#### EXTRACTED DATA
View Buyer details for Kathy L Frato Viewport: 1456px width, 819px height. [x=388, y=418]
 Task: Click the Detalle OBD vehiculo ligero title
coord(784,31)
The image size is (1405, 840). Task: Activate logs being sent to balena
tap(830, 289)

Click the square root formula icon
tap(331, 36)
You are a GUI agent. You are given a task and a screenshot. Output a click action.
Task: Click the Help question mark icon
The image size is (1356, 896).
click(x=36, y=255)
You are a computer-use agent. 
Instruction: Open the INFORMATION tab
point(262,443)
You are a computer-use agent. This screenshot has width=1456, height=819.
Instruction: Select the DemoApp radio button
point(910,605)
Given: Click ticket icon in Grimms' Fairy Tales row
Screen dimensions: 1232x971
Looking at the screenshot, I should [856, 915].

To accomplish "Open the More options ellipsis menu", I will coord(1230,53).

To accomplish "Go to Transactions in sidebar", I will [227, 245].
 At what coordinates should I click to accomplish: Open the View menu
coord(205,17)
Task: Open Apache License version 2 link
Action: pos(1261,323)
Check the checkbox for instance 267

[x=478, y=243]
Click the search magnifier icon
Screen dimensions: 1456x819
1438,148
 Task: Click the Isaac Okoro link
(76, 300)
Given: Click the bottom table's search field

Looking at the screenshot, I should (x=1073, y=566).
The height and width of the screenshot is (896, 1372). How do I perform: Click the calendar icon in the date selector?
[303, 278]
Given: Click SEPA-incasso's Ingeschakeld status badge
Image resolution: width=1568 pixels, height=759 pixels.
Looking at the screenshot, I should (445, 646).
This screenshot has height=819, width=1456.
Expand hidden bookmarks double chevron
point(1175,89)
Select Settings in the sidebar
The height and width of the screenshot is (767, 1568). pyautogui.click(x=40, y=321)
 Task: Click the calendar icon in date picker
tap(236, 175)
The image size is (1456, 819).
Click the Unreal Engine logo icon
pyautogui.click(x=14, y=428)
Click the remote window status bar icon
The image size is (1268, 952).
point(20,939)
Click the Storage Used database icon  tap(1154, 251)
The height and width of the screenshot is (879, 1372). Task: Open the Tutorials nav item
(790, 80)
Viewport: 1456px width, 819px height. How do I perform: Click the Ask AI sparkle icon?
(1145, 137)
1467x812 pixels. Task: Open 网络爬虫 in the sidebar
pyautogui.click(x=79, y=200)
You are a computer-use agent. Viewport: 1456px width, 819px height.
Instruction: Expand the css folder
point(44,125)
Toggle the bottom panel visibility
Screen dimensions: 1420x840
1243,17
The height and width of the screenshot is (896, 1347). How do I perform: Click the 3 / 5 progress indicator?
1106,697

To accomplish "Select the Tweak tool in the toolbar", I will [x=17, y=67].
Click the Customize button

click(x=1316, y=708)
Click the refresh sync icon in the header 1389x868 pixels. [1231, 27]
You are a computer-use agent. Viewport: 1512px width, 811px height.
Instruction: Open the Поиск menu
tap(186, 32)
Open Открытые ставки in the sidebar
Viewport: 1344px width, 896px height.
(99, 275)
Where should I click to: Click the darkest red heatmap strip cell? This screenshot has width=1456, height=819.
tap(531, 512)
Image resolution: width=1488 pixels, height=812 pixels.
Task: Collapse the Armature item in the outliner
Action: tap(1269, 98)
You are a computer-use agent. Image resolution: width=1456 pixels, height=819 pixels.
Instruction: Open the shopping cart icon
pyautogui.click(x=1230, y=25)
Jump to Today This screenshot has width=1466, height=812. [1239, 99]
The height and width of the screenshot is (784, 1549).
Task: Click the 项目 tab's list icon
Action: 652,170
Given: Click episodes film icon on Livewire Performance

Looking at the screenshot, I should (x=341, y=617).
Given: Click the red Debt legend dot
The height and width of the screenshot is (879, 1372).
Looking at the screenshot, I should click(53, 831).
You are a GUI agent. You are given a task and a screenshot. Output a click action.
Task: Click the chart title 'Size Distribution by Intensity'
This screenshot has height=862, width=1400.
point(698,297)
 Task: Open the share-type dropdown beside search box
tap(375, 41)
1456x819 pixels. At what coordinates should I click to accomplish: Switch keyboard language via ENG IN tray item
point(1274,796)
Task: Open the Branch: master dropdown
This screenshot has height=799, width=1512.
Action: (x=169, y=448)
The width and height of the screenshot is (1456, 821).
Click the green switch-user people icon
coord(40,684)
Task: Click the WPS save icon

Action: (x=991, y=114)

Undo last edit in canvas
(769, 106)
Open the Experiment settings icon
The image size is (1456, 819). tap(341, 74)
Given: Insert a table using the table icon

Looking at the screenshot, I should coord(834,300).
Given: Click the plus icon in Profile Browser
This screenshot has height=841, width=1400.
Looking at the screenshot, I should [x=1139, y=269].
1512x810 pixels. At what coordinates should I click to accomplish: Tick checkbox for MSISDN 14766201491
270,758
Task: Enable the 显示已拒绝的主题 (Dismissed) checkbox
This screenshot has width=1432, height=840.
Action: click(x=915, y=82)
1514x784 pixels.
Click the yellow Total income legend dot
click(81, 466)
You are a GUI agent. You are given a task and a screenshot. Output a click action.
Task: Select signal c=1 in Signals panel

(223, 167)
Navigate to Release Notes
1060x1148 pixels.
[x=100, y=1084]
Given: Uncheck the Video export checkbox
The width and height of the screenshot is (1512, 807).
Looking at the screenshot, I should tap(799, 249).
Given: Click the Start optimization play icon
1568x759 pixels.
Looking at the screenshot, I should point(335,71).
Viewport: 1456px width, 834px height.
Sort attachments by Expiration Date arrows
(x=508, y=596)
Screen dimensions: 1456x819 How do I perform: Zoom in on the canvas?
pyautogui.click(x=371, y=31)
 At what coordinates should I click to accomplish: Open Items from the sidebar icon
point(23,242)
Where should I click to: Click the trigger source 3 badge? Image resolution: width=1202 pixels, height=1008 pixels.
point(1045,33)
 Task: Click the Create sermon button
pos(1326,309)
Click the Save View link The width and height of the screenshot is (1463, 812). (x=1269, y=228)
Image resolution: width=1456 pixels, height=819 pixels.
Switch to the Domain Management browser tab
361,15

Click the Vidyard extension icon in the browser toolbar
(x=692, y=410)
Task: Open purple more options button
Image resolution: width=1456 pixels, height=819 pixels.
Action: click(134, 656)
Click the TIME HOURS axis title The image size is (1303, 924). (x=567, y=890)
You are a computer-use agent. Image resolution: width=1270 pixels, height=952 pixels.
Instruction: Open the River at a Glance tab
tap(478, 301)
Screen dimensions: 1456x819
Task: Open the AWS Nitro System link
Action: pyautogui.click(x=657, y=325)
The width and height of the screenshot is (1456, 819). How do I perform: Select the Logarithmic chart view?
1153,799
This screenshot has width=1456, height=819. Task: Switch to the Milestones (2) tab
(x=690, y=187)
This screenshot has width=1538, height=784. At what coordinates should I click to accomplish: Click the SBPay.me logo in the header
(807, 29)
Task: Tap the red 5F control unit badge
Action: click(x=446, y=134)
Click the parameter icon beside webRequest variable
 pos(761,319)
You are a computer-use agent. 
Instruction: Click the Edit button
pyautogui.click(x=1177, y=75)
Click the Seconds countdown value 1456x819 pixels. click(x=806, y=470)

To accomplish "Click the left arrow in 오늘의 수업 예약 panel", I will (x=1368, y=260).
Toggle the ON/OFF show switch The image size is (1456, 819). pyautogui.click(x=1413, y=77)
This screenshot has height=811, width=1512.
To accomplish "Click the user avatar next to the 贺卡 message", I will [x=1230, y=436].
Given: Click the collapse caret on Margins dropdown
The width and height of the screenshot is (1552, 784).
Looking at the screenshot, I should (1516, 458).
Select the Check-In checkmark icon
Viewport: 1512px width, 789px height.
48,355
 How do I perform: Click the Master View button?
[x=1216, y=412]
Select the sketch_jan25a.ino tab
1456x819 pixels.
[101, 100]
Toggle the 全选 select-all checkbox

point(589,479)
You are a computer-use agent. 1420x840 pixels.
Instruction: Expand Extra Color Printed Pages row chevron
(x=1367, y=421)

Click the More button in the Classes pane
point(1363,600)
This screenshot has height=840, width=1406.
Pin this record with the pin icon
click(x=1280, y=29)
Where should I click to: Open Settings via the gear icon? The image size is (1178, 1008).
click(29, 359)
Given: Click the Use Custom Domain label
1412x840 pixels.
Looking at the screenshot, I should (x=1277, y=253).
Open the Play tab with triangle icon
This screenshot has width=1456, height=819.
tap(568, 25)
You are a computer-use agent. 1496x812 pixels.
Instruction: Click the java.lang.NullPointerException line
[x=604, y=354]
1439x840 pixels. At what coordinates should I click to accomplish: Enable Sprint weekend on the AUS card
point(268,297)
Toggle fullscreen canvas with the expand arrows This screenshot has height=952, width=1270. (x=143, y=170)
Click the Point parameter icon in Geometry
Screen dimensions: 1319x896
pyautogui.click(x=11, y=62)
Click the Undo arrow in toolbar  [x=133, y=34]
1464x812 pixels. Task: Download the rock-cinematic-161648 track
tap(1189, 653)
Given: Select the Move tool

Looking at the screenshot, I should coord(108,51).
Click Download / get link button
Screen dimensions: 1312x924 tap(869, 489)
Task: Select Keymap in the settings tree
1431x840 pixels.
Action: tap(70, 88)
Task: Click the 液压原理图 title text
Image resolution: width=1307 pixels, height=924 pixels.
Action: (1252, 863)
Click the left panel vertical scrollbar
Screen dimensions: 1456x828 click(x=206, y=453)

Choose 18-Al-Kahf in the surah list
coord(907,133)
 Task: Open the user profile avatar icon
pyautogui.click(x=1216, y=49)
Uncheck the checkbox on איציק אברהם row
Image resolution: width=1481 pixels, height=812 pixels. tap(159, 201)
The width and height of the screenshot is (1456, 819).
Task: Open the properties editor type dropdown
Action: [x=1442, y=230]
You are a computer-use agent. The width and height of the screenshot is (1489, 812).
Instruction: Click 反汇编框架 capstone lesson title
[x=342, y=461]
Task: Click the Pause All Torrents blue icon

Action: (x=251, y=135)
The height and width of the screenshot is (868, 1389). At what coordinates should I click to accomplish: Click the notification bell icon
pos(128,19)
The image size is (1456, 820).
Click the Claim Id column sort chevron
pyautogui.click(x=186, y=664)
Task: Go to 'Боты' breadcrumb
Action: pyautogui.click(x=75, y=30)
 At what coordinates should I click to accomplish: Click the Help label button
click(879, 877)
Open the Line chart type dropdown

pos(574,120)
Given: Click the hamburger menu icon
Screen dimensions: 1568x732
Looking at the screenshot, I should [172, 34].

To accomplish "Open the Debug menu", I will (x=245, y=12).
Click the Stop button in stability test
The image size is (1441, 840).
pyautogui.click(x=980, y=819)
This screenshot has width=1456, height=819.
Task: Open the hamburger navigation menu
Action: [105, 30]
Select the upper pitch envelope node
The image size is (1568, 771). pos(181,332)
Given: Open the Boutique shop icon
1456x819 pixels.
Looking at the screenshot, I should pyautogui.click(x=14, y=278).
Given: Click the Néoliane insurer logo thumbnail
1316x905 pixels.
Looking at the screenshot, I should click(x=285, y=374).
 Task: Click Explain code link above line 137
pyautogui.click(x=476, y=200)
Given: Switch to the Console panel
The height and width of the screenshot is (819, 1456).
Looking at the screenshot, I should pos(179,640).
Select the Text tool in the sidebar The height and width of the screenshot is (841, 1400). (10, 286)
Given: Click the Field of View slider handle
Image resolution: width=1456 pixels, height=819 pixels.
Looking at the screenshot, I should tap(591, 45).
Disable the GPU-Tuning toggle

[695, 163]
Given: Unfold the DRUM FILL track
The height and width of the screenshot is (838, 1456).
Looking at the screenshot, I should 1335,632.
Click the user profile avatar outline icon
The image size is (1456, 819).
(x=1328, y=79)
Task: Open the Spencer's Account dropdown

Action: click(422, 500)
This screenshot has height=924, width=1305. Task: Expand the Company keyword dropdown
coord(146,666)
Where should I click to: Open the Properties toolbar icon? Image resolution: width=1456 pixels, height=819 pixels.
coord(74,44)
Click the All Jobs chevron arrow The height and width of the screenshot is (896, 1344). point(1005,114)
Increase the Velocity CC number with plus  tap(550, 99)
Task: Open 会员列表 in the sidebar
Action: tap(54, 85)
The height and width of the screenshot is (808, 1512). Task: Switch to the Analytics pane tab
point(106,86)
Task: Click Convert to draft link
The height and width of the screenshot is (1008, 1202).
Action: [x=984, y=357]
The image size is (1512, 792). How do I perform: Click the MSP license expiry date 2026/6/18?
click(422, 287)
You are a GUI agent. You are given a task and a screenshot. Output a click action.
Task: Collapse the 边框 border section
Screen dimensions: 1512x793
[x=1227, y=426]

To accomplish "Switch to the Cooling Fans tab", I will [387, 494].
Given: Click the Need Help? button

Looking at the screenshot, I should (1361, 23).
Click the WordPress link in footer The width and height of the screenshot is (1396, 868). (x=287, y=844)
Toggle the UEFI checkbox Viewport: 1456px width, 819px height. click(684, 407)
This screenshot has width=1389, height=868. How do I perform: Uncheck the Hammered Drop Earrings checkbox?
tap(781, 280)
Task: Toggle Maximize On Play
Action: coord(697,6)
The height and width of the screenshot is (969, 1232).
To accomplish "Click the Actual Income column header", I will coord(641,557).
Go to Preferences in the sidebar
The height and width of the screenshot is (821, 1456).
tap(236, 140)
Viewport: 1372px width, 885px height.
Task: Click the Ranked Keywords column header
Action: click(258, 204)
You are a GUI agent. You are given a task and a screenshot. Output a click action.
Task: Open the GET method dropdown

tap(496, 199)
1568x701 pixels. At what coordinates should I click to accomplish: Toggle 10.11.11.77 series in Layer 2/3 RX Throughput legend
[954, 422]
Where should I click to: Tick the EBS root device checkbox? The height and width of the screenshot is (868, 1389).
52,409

#### WHAT THE TASK ASKS
Search the data above for the word "options". Copy each line it is in.

#### OUTPUT BELOW
To accomplish "Open the More options ellipsis menu", I will coord(1230,53).
Task: Open purple more options button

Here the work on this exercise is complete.